## ESERCIZIO 1
Nel brano sull'evoluzione degli shooter, quale percentuale del mercato risulta concentrata sul venduto delle console?
## ESERCIZIO 2
Elenca tutti i generi a cui, secondo il brano sull'evoluzione degli shooter, è dedicato il PC come piattaforma.

## SEZIONE DEL DOCUMENTO
━━━━━━━━━━━━━━━━

L’evoluzione degli shooter attraverso la prospettiva.

Un recente articolo apparso su Eurogamer.it a proposito della componente multigiocatore di Dead Space 2 ci ha fatto riflettere parecchio su quella che è l'effettiva direzione in cui si sta muovendo il multiplayer ai giorni nostri e su come sta cambiando per tutte le piattaforme in relazione alla visuale utilizzata.

In particolare, colpisce come titoli che in passato sarebbero stati definiti semplicemente action game per il fatto che non erano pensati per essere giocati in prima persona ma in terza, abbiano preso in mano le redini di un mercato concentrato al 90% sul venduto delle console. Le restanti briciole di una torta immensa sono rimaste ad appannaggio del PC nelle vesti di piattaforma dedicata a determinati generi (FPS, MMO, RTS), conversioni dei titoli tripla A e paradiso per gli sviluppatori indipendenti.

Videogiochi che un tempo sarebbero stati proposti solo per la loro componente single player, oggi non arrivano sugli scaffali dei negozi senza una modalità multigiocatore dedicata. Un atto di benevolenza da parte dei publisher o una reale esigenza di portare gli action game moderni a un nuovo livello commerciale che permetta loro di prevalere sulla concorrenza rappresentata dagli FPS tradizionali?

Le risposte a questo quesito sono molteplici e prendono spunto da un assunto di base molto semplice: nelle intenzioni dei maggiori publisher, il successo di un gioco si costruisce attraverso la costituzione di una fedele base di fan capaci di mantenere vivo il prodotto attraverso la costituzione di una comunità di giocatori che quotidianamente si dedichi al gioco in questione.

Longest seller

L'esempio più calzante che attualmente si può fare riguarda Call of Duty nelle sue varie incarnazioni: a fronte di un single player di qualità ma molto breve, è stato proprio il multiplayer a consacrare il marchio di Activision come dominatore incontrastato dell'online per tutte le piattaforme su cui è stato pubblicato.

━━━━━━━━━━━━━━━━

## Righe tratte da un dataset
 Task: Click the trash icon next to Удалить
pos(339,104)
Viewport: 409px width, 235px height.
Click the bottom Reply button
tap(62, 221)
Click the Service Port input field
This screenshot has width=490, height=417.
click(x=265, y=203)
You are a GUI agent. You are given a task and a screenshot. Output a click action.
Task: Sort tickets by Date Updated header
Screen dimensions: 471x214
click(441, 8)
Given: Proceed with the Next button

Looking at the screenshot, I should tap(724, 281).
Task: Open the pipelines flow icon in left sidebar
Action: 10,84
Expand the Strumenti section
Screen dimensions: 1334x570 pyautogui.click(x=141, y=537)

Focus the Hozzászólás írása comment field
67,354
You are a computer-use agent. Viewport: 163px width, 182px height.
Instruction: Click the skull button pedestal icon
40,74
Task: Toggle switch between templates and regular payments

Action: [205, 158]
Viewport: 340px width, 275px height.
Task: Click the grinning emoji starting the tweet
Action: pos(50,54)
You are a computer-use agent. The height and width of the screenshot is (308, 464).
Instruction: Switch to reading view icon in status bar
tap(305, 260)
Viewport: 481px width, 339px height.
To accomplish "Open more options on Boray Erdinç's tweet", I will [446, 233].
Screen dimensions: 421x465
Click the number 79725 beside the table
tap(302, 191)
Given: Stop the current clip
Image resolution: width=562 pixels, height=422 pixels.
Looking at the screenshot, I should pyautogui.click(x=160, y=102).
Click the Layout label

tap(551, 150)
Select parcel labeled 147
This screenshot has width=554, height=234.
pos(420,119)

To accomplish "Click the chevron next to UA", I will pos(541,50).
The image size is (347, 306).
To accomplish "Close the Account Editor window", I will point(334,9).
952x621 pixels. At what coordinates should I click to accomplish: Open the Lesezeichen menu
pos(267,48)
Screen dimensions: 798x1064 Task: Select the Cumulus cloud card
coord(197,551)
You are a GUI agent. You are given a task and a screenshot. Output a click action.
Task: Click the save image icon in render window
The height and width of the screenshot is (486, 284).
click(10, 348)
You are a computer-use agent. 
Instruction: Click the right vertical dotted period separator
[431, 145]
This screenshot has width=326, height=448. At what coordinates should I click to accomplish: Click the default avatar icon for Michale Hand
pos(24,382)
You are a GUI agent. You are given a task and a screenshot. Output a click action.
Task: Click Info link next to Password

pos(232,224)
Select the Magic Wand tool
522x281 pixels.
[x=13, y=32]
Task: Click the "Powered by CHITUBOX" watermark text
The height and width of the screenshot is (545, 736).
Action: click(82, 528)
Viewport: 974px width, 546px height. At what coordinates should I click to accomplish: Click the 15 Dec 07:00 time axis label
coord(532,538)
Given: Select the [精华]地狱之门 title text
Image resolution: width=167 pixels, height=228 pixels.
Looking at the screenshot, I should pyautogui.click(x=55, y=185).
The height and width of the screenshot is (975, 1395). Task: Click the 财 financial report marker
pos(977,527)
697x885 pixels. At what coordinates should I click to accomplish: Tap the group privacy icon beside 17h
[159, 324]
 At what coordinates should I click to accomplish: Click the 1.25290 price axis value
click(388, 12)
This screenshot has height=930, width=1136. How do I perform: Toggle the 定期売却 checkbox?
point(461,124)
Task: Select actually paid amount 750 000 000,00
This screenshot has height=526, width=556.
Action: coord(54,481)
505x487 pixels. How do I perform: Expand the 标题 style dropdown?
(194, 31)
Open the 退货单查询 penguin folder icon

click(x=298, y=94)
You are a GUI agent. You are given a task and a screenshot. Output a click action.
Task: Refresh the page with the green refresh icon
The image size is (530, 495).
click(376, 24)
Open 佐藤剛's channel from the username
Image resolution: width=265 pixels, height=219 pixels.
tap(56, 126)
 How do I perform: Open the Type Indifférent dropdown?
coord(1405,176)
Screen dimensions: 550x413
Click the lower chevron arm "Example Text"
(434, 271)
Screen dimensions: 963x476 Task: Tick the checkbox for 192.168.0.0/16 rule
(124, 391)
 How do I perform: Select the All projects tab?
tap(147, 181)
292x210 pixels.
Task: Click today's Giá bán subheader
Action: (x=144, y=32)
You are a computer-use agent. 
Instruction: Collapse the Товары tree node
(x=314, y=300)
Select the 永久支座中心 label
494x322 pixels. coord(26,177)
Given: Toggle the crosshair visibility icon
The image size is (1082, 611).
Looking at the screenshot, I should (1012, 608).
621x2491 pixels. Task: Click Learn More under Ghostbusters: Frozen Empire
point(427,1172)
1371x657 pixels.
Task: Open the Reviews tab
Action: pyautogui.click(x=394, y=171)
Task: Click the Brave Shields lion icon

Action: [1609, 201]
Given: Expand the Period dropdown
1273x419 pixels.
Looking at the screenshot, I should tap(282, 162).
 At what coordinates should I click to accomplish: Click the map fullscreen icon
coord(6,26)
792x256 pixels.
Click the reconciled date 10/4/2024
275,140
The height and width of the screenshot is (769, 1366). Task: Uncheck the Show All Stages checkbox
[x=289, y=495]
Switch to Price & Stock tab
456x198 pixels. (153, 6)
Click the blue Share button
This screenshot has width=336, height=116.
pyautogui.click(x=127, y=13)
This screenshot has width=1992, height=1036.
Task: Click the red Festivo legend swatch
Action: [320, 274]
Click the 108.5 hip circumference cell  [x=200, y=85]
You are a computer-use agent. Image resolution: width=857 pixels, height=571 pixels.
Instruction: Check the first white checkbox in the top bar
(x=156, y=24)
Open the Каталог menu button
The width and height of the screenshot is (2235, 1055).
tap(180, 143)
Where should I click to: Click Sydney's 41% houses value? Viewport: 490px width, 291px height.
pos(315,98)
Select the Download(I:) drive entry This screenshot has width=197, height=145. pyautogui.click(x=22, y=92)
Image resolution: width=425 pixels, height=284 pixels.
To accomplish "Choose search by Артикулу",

━━━━━━━━━━━━━━━━

## RISULTATO ATTESO 1
Il 90%.

## RISULTATO ATTESO 2
FPS, MMO, RTS.